*** Block opens ***

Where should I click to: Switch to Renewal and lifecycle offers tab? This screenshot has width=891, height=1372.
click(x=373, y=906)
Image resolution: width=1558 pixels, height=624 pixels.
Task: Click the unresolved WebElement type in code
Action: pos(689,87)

*** Block closes ***

Repeat the data in full. Alter nothing.

Where should I click to: Switch to Renewal and lifecycle offers tab? This screenshot has width=891, height=1372.
click(x=373, y=906)
Image resolution: width=1558 pixels, height=624 pixels.
Task: Click the unresolved WebElement type in code
Action: pos(689,87)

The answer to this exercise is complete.